Me despido de mis hijas un oscuro día de febrero; contemplo cómo su guardia se aleja al trote en medio de la niebla que lleva todo el día arremolinándose a nuestro alrededor. En cuestión de unos momentos los pierdo de vista, como si hubieran desaparecido en el interior de una nube o en el agua; el golpeteo de los cascos de los caballos se debilita y finalmente deja de oírse.
La casa parece muy vacía ahora que no están mis hijas mayores. Envuelta en ese sentimiento de nostalgia descubro que mis plegarias se orientan hacia mis hijos varones: Jorge, que murió; Eduardo, al que perdí; y Ricardo, que se encuentra ausente. No he sabido nada de Eduardo desde que fue a la Torre y tampoco he tenido noticias de Ricardo desde aquella primera carta en la que me decía que las cosas le iban bien y que respondía al nombre de Peter.
Pese a mis precauciones, pese a mis miedos, empiezo a abrigar esperanzas. Empiezo a pensar que, si el rey Ricardo se casa con Isabel y la convierte en reina, yo seré de nuevo bienvenida en la corte, ocuparé el lugar que me corresponde como señora reina madre. Me aseguraré de que Ricardo sea digno de confianza y entonces mandaré a buscar a mi hijo.

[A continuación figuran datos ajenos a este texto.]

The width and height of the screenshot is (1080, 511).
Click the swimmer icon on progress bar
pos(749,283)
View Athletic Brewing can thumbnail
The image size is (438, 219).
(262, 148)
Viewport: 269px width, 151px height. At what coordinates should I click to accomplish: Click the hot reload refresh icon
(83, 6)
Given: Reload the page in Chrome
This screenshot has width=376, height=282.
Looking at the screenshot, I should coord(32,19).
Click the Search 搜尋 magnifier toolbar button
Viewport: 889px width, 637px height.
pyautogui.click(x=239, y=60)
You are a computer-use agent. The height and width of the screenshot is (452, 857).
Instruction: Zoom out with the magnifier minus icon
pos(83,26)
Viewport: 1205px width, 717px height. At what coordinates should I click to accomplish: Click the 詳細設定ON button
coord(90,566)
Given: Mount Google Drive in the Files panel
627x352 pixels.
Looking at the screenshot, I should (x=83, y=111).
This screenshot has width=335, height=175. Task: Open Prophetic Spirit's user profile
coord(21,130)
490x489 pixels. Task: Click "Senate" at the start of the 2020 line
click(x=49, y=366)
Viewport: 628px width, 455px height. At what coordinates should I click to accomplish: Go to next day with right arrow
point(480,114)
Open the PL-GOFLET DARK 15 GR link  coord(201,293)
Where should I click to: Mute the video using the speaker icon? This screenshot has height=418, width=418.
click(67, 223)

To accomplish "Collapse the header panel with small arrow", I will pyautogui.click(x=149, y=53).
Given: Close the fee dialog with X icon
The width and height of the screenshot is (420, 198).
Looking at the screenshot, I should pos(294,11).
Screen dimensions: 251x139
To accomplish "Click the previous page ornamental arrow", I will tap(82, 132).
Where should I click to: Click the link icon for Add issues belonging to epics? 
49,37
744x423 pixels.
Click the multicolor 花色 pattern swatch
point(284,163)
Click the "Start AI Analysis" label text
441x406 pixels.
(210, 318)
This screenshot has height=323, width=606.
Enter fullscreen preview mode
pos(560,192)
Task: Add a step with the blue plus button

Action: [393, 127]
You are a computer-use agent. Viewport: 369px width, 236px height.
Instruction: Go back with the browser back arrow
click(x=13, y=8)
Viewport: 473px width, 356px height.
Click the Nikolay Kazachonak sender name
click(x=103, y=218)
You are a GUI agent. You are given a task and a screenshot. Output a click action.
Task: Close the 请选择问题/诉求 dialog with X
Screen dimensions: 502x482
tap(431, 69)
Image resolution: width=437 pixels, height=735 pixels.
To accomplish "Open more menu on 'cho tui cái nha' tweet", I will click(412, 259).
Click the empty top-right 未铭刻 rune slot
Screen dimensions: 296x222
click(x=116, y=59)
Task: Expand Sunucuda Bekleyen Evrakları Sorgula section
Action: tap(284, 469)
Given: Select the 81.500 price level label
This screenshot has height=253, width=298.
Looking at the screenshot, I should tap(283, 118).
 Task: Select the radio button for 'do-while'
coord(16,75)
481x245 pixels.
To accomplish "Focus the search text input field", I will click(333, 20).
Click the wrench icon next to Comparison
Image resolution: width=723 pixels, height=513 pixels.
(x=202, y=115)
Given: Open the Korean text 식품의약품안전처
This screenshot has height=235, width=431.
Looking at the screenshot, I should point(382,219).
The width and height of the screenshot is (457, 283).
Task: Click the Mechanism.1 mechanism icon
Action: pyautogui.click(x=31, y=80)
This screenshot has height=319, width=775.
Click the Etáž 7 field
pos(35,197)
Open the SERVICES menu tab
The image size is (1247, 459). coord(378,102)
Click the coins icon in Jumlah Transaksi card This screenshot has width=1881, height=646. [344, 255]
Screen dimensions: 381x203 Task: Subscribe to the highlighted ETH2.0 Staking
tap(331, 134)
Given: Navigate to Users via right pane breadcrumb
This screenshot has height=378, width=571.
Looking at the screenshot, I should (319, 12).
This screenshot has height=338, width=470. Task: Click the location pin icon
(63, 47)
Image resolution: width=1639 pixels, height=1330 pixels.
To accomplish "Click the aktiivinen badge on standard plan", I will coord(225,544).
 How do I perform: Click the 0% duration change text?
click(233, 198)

Si Ricardo hace honor a su palabra y lo nombra heredero, quedaremos restaurados: mi hijo en el lugar para el que nació, mi hija como reina de Inglaterra. No terminaré siendo lo que Eduardo y yo pensábamos que íbamos a ser cuando teníamos un príncipe de Gales y un duque de York y creíamos, como dos necios, que íbamos a vivir para siempre. Pero saldré bastante bien parada. Si Isabel puede casarse por amor y convertirse en reina de Inglaterra, si mi hijo puede ser rey después de Ricardo, todo habrá salido bastante bien.
Cuando esté en la corte, revestida de poder, daré la orden de que busquen el cadáver de mi hijo ya se encuentre debajo de esa oportuna escalera —tal como nos asegura Enrique Tudor— o sepultado en el río como él mismo se corrige; ya haya sido abandonado en algún cuarto trastero oscuro o se encuentre escondido en el suelo sagrado de la capilla. Hallaré su cadáver y buscaré a sus asesinos. Sabré qué fue lo que ocurrió: si lo secuestraron y murió de forma accidental en la refriega, si se lo llevaron y murió a causa de mala salud, si fue asesinado en la Torre y enterrado allí mismo, de lo que tan seguro está Enrique Tudor. Descubriré cuál fue su final y lo enterraré con honor y encargaré que se celebren misas por su alma por siempre jamás.